Steve and CJ check out the Canoo pickups. They are apparently still in prototype only however they will gladly take your deposit. They look like the old VW type 2 pickups, only more aerodynamic. Since proper electric vehicles can be done on a skateboard platform there is no real need for the front box on a truck, or a car for that matter. and the motors can be put anywhere how about some creativity? It’s like carmakers keeping lap robe holders on cars into the 60s and spare tires.
Yeah, it’s an interesting design. We did a short piece discussing EV startups such as Canoo (go here). My current sense is that the big question the company faces is whether it will have enough money to start production. The Motley Fool isn’t optimistic about Canoo’s future, but I hope they make it.
I also checked out the Canoo. I feel like if I were in the market for a small truck I would want something a bit less Lego-meets-Transformers. Nevertheless, given the right price, distribution network and marketing, I think it could be a successful niche product. Probably NOT truck-enough for Texas, though ;).

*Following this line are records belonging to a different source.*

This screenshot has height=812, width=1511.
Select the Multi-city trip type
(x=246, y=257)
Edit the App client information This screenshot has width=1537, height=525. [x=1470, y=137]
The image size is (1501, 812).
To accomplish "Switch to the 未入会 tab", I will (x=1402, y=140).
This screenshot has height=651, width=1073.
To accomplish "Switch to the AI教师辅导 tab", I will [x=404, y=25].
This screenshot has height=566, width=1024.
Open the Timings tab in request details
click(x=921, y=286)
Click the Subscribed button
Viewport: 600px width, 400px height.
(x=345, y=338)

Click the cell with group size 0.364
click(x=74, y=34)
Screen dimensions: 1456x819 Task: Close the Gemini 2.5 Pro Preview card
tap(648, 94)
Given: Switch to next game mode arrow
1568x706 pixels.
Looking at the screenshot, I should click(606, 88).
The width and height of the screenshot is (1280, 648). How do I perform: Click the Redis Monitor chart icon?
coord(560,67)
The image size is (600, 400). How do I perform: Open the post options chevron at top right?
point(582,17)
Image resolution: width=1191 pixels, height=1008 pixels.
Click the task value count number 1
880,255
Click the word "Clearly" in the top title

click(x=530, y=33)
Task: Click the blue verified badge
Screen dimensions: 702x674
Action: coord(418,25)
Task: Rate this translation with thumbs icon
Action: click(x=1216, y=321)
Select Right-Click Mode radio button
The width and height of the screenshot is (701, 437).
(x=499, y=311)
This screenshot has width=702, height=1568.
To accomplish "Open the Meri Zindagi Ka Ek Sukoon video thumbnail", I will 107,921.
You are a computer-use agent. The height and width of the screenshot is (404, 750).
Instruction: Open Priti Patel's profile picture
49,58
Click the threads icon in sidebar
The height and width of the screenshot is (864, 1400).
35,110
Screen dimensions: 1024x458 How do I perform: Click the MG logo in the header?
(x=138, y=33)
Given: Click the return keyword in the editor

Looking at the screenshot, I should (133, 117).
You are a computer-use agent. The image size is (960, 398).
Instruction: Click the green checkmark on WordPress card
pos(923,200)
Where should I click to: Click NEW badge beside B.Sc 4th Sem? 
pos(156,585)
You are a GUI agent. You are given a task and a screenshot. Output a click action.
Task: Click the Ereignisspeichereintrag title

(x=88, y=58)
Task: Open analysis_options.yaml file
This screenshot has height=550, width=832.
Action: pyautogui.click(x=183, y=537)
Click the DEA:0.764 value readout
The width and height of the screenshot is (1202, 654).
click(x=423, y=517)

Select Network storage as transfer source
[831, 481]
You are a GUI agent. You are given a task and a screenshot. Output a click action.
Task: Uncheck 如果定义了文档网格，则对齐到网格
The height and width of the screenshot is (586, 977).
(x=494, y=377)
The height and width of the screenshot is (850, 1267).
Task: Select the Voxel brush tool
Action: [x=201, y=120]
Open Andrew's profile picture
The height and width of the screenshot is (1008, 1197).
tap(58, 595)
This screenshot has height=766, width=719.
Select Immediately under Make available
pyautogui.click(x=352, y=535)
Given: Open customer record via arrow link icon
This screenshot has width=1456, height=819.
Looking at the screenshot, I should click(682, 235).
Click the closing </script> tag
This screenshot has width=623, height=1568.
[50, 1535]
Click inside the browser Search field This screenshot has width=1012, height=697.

Lest we forget that VW offered a US built Rabbit based pickup.
Ed Cole was a great engineer to complete the small-block Chevrolet V-8 that was bristling with innovations: The 265 V-8 was relatively defect-free for a new mass-produced engine. But part of the tragedy of the mixed engineering legacy of Ed Cole is that he was a part of the G.M. corporate mind-set began to turn a deaf ear to customers after the cars (to a lesser extent much simpler trucks) rolled out of the dealerships. Product development after the product introductions were to handle issues that today are recall items. Look at the issues with the Vegas, the Turbo Hydramatic 200, the X-cars, the J-cars, etc. By the early 1980s, G.M., in my opinion, embraced the philosophy that the customers were responsible for working out the undeveloped product issues.